Wednesday, October 27

UML, OO models and Abstraction

There's a hierarchy of sorts of abstraction away from machine hardware - you start with assembler - working with resigsters, raw memory, I/O ports, interrupts etc, but it gets more wooly and disintegrates into something resembling a spaghetti ATN the further you work your way up.

C takes you one layer from that - it gives you functions, typing and normal maths notation, but you are still working with raw lumps of memory (structs) and there's a pretty much one to one mapping between expressions and machine instructions - the size assembler output is going to be roughly proportional to source input.

"C with classes" C++ gives you some more layers - You can take a hunk of raw memory and associate it with a set of defined operations and acess it through those operations.

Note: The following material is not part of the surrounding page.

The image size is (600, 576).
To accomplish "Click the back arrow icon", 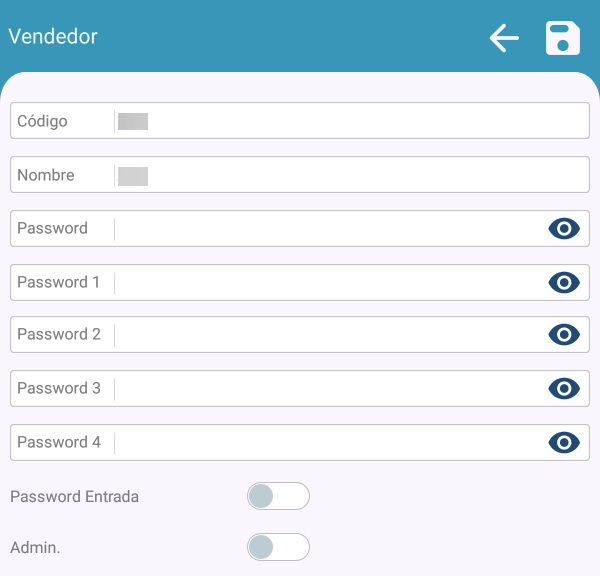I will click(x=504, y=38).
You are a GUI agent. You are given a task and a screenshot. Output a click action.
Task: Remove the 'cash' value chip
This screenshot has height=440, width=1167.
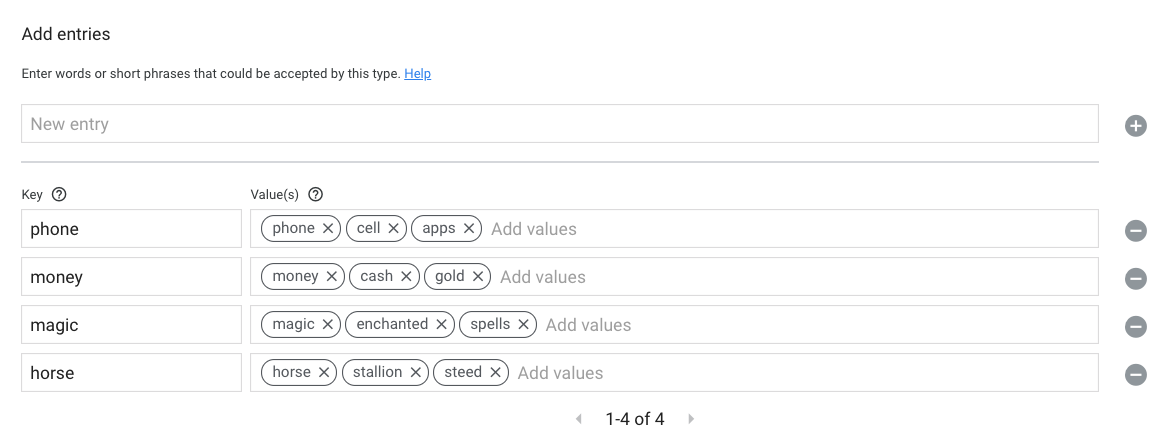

You can do this in the above lanuages, too with sufficently disciplined programming, but C++ gives you encapsulation and operator overloading to make it more syntatically "nice". You still have to worry about the consequences of allocating things in memory and where they live - stack, heap, static..

"Polymorphic/OO C++" gives you other tools: the ability to pretend one set of objects are all the same thing - polymorphism, virtual functions, interfaces, inheritance. This saves a lot of repeat coding and lets you abstract away implementation details - for example a car, a character, a prop are all "objects in the world" and can be manipulated via a common "objects in the world" interface : no specific per - case coding.

This leads to..

"Template/Boost/STL C++" gives you the ability to do something like polymorphism at compile time - templates that take parameters, which leads to a lot of compile-time optimisations, and for the first time in the C++ learing curve, code which outperforms C (if written *properly*). Also, the STL takes the level of abstraction offered by the previous level one step further, seperating data and algorthims - on the one hand there's a set of containers: list, vector, map; and on the other hand a set of sorting, searching algorithims that work for every container and don't have
to be specialised for particular containers. STL has a weakness that's inherent to C++ - it has to manage memory allocation and does so nearly exclusively on the heap, although there is a mechanism to abstract away the allocations (an allocator object) and make the code independent of memory-management mechanisms (ie, not care wether the container is on the heap, static, or on the stack), it's flawed..(or at least so it's claimed by people who should know).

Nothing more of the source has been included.